Su Vaxzevria lo stop ufficiale. Per 900mila richiamo diverso. I dubbi su Johnson&Johnson

Poche righe di circolare dopo la decisione del Cts: niente siero sotto i 60 anni. Ma su Janssen nessun nuovo indirizzo.

Su Vaxzevria lo stop ufficiale. Per 900mila richiamo diverso. I dubbi su Johnson&Johnson

Una circolare di poche righe per tradurre, questa volta in modo stringente, le indicazioni del Cts sui vaccini: Vaxzevria - che è il nome commerciale del farmaco di AstraZeneca - viene somministrato solo agli over 60 e i più giovani che hanno già ricevuto la prima dose devono effettuare il richiamo con Pfizer o Moderna a una distanza di 8-12 settimane dalla prima dose. Naturalmente vale per tutte le categorie, tanto che anche l'esercito ha già sospeso i richiami.

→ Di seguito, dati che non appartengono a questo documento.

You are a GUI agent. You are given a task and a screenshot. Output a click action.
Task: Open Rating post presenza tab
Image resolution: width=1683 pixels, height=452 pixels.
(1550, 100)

Dopo il caso della 18enne morta a Genova, il ministero della Salute aggiorna le raccomandazioni sull'uso del farmaco dell'azienda anglo-svedese che le Regioni stavano utilizzando per gli open day anche dei più giovani. Cambia dunque il piano vaccinale, che ora va riprogrammato per somministrare la seconda dose con un vaccino a m-Rna a circa 900mila italiani under 60 ai quali è stato già inoculato il vaccino Vaxzevria. Gli uffici regionali, appena ricevuta la comunicazione, si sono messi al lavoro per riorganizzare gli appuntamenti saltati. Agli interessati verrà inviato un sms con le nuove date, mentre gli appuntamenti fissati la prossima settimana verranno mantenuti, cambierà solo il tipo di vaccino, ora che su AstraZeneca ci sono state indicazioni perentorie.

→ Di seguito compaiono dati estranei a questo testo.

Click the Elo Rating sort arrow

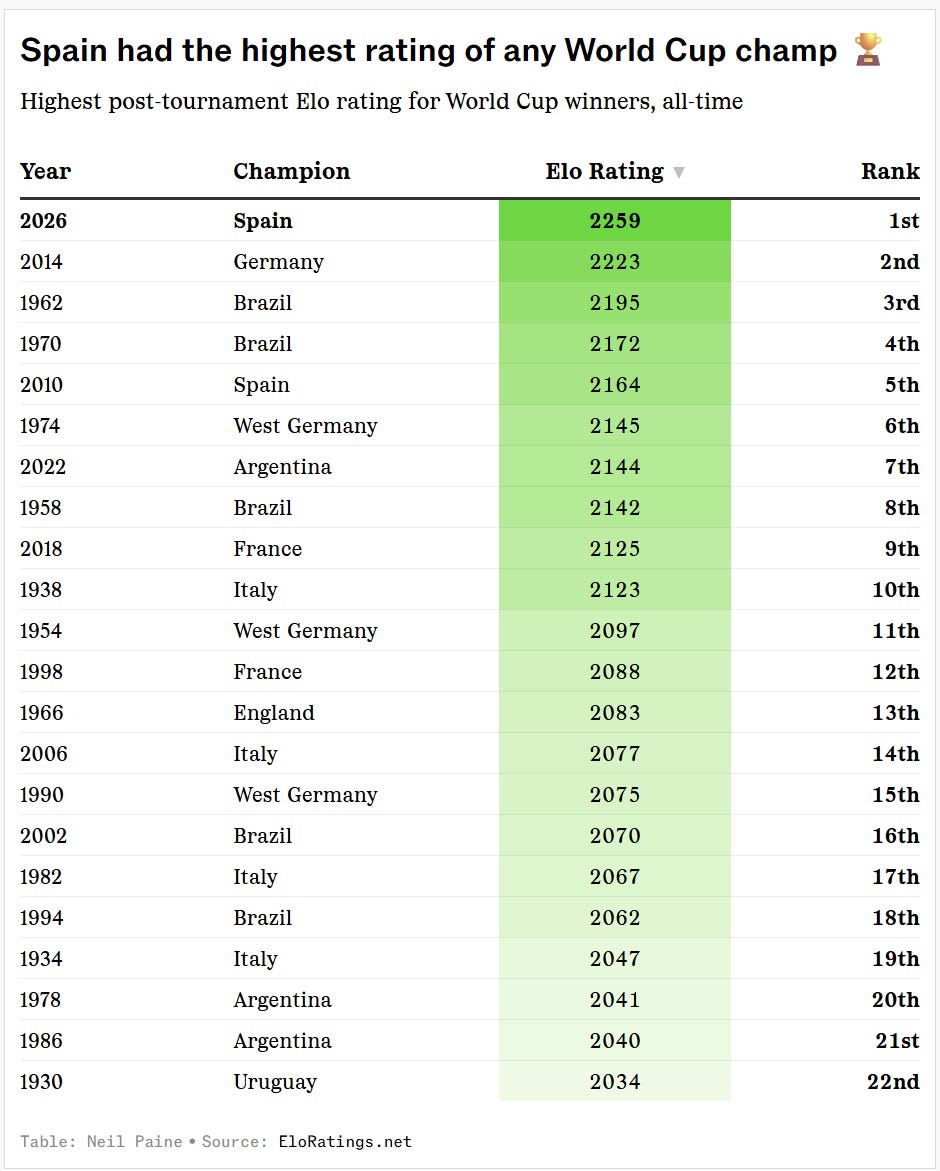[x=679, y=173]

Su Janssen, il monodose della Johnson&Johnson a vettore virale come quello di Oxford, il ministero non prende una posizione altrettanto netta, pur raccomandandolo a chi ha più di 60 anni. «Qualora si determinino specifiche situazioni in cui siano evidenti le condizioni di vantaggio della singola somministrazione e in assenza di altre opzioni, Janssen andrebbe preferenzialmente utilizzato, previo parere del Comitato etico territorialmente competente», riporta il verbale del Cts allegato alla circolare sui vaccini. Nonostante le analogie esistenti tra Vaxzevria e Janssen, per quanto riguarda gli eventi tromboembolici riportati in letteratura, non ci sono al momento dati sufficienti per valutare il rapporto benefici-rischi relativo al vaccino della J&J, come invece è stato possibile fare per AstraZeneca. Se si è arrivati a cambiare di nuovo le indicazioni sull'uso del vaccino di Oxford - osserva infatti il Cts - è perché «la mutata situazione epidemiologica ha determinato una rivalutazione del rapporto benefici-rischi per le fasce di età meno esposte a forme gravi di Covid». «La possibilità di aggiornare, in senso più stringente, la raccomandazione relativa all'uso di Vaxzevria - si legge nel verbale - trova il suo razionale alla luce del mutato scenario epidemiologico in senso favorevole e di alcuni recenti eventi avversi cronologicamente e, verosimilmente, anche eziologicamente, collegati alla somministrazione di questo tipo di vaccino». Gli esperti del Cts si pronunciano anche sul cambio di farmaco tra una dose e l'altra per i più giovani che hanno già ricevuto AstraZeneca, pur ammettendo che tutti gli studi svolti finora siano stati condotti utilizzando due dosi dello stesso vaccino. Sulla base delle (poche) evidenze di cui si dispone, la vaccinazione «eterologa» non viene sconsigliata «né sul fronte della sicurezza (reattogenicità), né su quello della immunogenicità». «I dati disponibili derivanti da studi condotti in diversi Paesi europei - scrivono gli scienziati - indicano la capacità di questo approccio di indurre buona risposta anticorpale e un profilo di reattogenicità nel complesso accettabile e non dissimile da quello osservato somministrando due dosi dello stesso tipo di vaccino».